5 thoughts on “Charlie mon héros: le joyau noir et poétique de Don Bluth et Gary Goldman

  1. Je l’ai vu avec grand plaisir, et en effet c’était pour une fois un film d’une indéniable profondeur psychologique, inattendue à l’époque . J’ignorais l’affreux drame de l’assassinat de l’enfant par son père !!

    1. Oui, j’ai appris ce qui est arrivé à la pauvre Judith Barsi via l’excellente fiche dédiée à ce film que Mauser91 a publié sur Planète Jeunesse. Ce drame m’a vraiment choqué et attristé et j’ai vraiment de l’admiration pour Don Bluth et Gary Goldman d’avoir finalisé le film après ce qui est arrivé à cette pauvre enfant. A noter aussi que Judith Barsi a été la voix originale de l’adorable Becky, une des meilleures amies de Petit Pied dans un autre grand chef d’oeuvre de Don Bluth et Gary Goldman “Le Petit Dinosaure et la Vallée des Merveilles” (The Land Before time en VO). Tout à fait d’accord avec toi mon cher Yupa, “Charlie” est effectivement un film très intelligent, complexe, novateur et audacieux, qui se démarquait sensiblement des autres films d’animation américains du genre à l’époque. Je suis par ailleurs très heureux de l’avoir redécouvert au cinéma avec toi lors de sa ressortie en 2019 et de t’avoir fait découvrir ce joyau ! ^_^

  2. Contrairement à Brisby, je n’ai pas eu l’occasion de revoir Charlie après son premier passage à Canal, mais rétrospectivement, c’était un bon film, bien que détonnant parfois des productions Disney. Quelque part, le titre français un peu mièvre cachait son sens (le titre original convenait mieux).

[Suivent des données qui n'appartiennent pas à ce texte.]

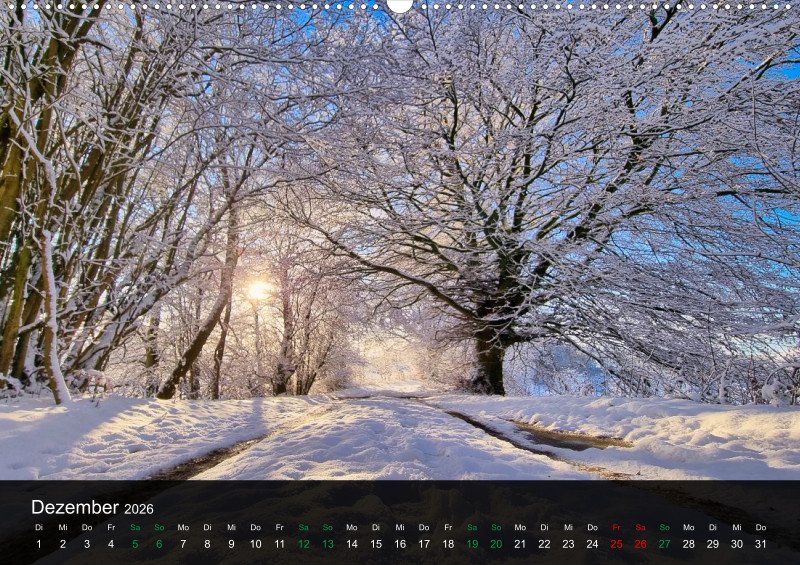The height and width of the screenshot is (565, 800).
Task: Click the sun shining through the trees
Action: (x=258, y=290)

    1. Johnny, je te recommande fortement de le revoir, ce joyau n’a pas pris une ride et gagne à être redécouvert ! 😀 Et l’édition DVD/Blu-Ray de Rimini Productions fait honneur à ce chef d’oeuvre. A mon humble avis, c’est justement son côté détonnant comparativement aux films d’animation Disney de l’époque qui apporte un certain cachet à ce film majeur de Don Bluth. Pour le titre français, à la base, il s’appelait “Charlie” tout court. C’est lors de ses diffusions télévisées et ses rééditions ultérieures en VHS et en DVD/Blu-Ray qu’il a été rebaptisé “Charlie mon héros”. Ce titre français ne me dérange pas outre mesure, mais je vois ce que tu veux dire, c’est comme si le responsable du nouveau titre voulait atténuer l’ambiguïté du protagoniste principal (qui est loin d’être un saint !) et il est vrai que le titre original reflète davantage le ton de l’histoire…

      1. Il se pourrait que je le redécouvre avant la fin de l’année. J’ai contacté l’éditeur au sujet de Brisby (édition Blu-ray introuvable), mais ils ne peuvent pas avoir les droits du film, m’ont-ils dit.